I have recently installed openSuSE 12.3 with two NICs to be used as External and Internal zones. I wished to use the Box as a proxy (squid). I have written acls in the squid.conf.
The problem is how to add the following 2 lines
iptables -t nat -A PREROUTING -i eth1 -p tcp --dport 80 -j DNAT --to 192.168.0.1:3128
iptables -t nat -A PREROUTING -i eth0 -p tcp --dport 80 -j REDIRECT --to-port 3128
where to add them and how to make it work.
Please help I have tried a lot but unable. Iptables-save works but iptables-restore get hangs.
I tried to change in the /sbin/SuSEfirewall2, no luck
I didnt get how that can be added through yast-firewall.
The openSUSE script is quite well documented - you should have a look at it:
/etc/sysconfig/
Please try and use CODE tags around commands.
Second, I would not mix self build firewall rules with the ones set through the openSUSE script’s one (SuSEFirewall2) - you risk getting your rules deleted when services will restart. Instead use the “custom rules” location.
So, what you try to achieve is possible by adding your own changes in the “custom rules” file (I do not remember it’s location now but I am sure it’s written in the script - see the second link below - there is a picture with “custom rules” in YaST) or… you can use the script’s built-in ‘redirect’ feature:
FW_REDIRECT="192.168.0.0/16,0/0,tcp,80,3128"

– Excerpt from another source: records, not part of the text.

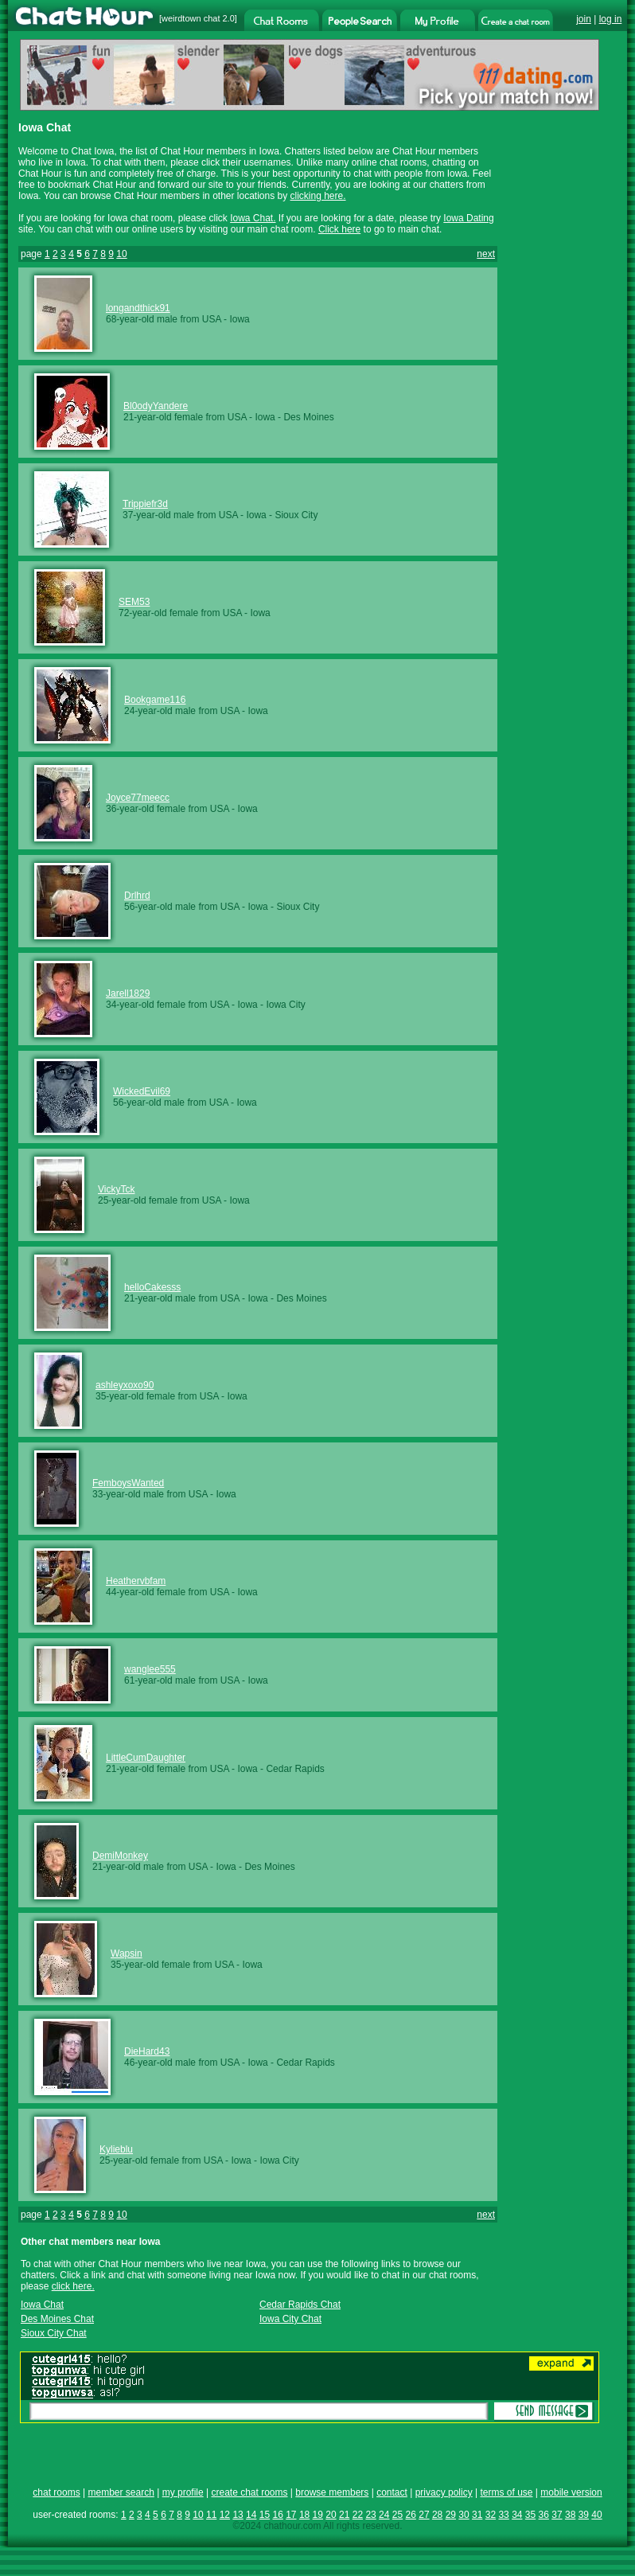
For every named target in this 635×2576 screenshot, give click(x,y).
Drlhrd (137, 895)
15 (264, 2514)
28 (437, 2514)
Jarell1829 (128, 993)
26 (411, 2514)
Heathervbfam (136, 1581)
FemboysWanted (128, 1483)
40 (596, 2514)
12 (225, 2514)
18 (304, 2514)
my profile (183, 2492)
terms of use (506, 2492)
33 (503, 2514)
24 (384, 2514)
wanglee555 (150, 1669)
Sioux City (296, 515)
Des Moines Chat (57, 2318)
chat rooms (56, 2492)
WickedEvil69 (141, 1091)
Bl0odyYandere (155, 406)
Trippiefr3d (145, 503)
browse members (331, 2492)
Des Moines (308, 417)
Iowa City (285, 1004)
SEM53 (134, 601)
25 (397, 2514)
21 (344, 2514)
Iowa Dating (468, 218)
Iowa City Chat (290, 2318)
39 (584, 2514)
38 (570, 2514)
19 (318, 2514)
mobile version (571, 2492)
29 (451, 2514)
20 (330, 2514)
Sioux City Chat (54, 2333)
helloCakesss (152, 1287)
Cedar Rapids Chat (300, 2304)
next (486, 254)
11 (211, 2514)
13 (237, 2514)
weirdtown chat (191, 18)
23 (370, 2514)
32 (490, 2514)
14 (251, 2514)
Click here (339, 229)
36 (544, 2514)
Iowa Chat (42, 2304)
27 (424, 2514)
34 (517, 2514)
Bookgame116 (154, 699)
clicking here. (318, 195)
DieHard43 (146, 2051)
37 (556, 2514)
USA (211, 319)
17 (291, 2514)
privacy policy (444, 2492)
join (583, 19)
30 (463, 2514)
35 (530, 2514)
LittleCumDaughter (145, 1757)
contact (391, 2492)
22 (358, 2514)
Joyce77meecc (137, 797)
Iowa (239, 319)
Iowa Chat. (252, 218)
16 (277, 2514)
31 (477, 2514)
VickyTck (116, 1189)
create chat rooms (249, 2492)
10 (121, 254)
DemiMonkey (120, 1855)
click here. (73, 2286)
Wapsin (126, 1953)
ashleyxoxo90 (124, 1385)
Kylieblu (116, 2149)
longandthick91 (138, 308)
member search (121, 2492)
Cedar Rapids (295, 1768)
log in (610, 19)
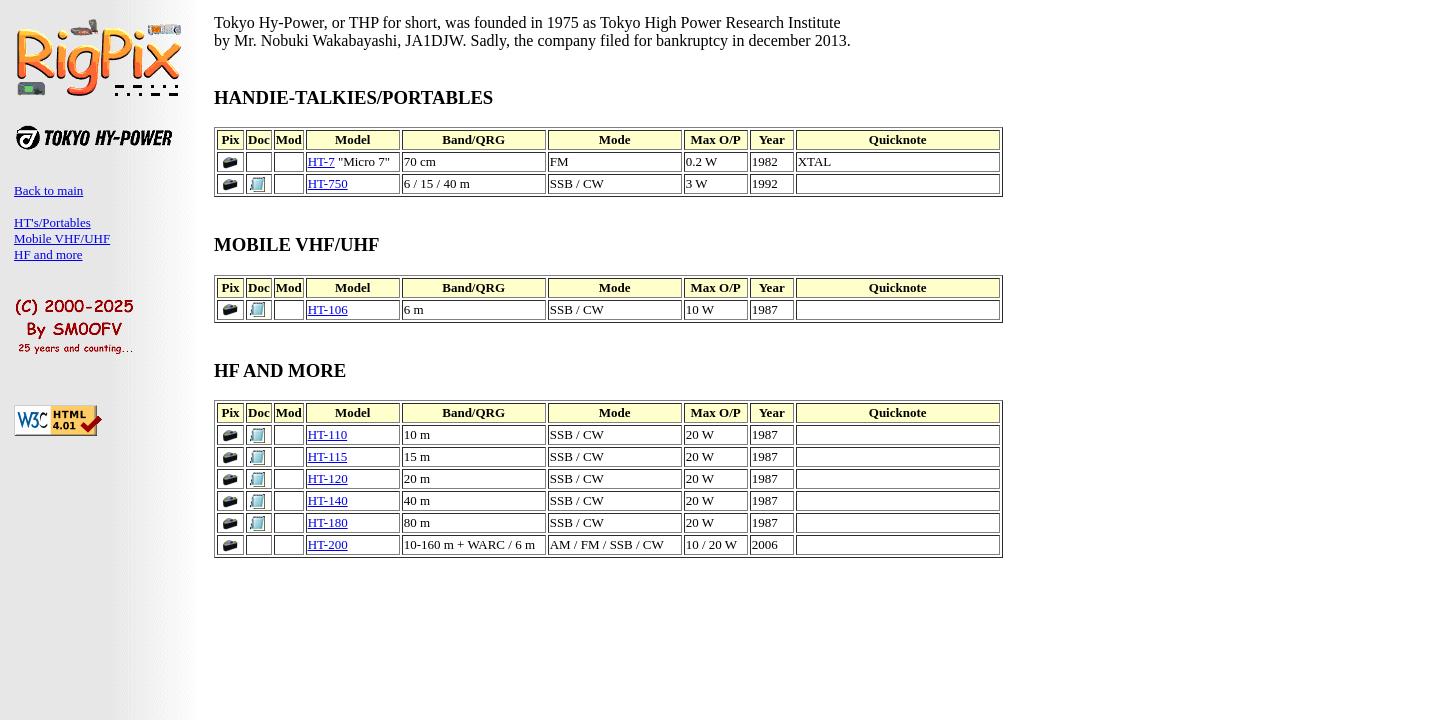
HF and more (48, 254)
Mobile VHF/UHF (62, 238)
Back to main (48, 190)
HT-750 (328, 183)
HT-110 (327, 434)
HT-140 (328, 500)
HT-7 (321, 161)
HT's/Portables (52, 222)
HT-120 (328, 478)
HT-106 (328, 309)
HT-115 (327, 456)
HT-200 (328, 544)
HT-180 (328, 522)
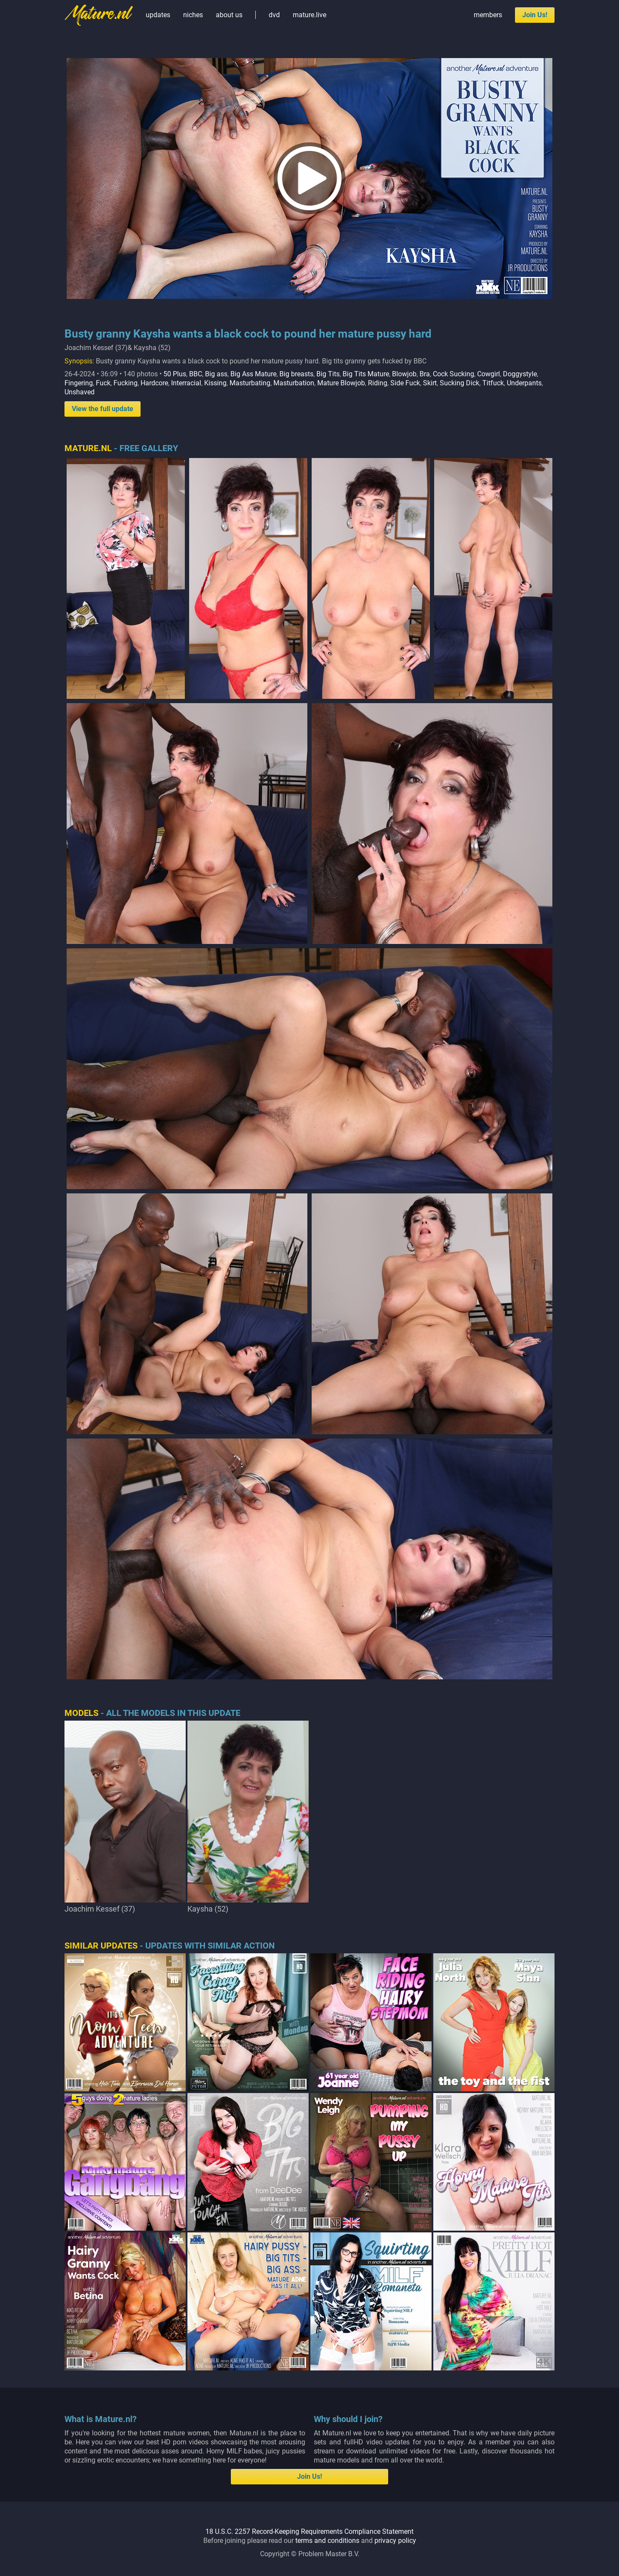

meaning: the network 192.168.0.0/16 sending requests through this machine to the “world” (0/0), on tcp port 80, will be redirected to this machine on port 3128
helped me to redirect to the squid. However, im wondering with a strange problem, that is, the squid blocks all the sites even the
#http_access deny all
is commented , and
http_access allow all
is without comment.
Tried many times, restarting squid after every changes i made, but no luck. Why this happens??
My squid.conf is like this:
#
# INSERT YOUR OWN RULE(S) HERE TO ALLOW ACCESS FROM YOUR CLIENTS
#
http_access allow all
# acl block src "/etc/squid/acls/blocked_sites.acls"
# Example rule allowing access from your local networks.
# Adapt localnet in the ACL section to list your (internal) IP networks
# from where browsing should be allowed
http_access allow localnet
# Allow localhost always proxy functionality
http_access allow localhost
# And finally deny all other access to this proxy
# http_access deny block
# http_access deny all
# Squid normally listens to port 3128
http_port 3128
# Uncomment and adjust the following to add a disk cache directory.
#cache_dir aufs /var/cache/squid 100 16 256
First, I didn’t check your previous post so I do not know why adding transparent did help - double check that your proxy is NOT open wide since you will be prone to abuse (this unless you want to configure a proxy for internet users of course).
Second, please read again the docs you read already and the link I gave you and be sure you understand what your are doing.
Third, your rule does not work because you defined your ACL as source (“src”) and you actually want to block the destination (“dst”). - I think it’s actually dstdomain :):
As about the position: please read again the link doc I gave you - there is a paragraph there telling you where to put your rules “for the sake of readability” IIRC.
I wouldn’t go that way too much because it’s a **** hard work, instead I would suggest you have a look at squidGuard or other redirector and find some good block lists: Blacklists UT1 or use some paid ones.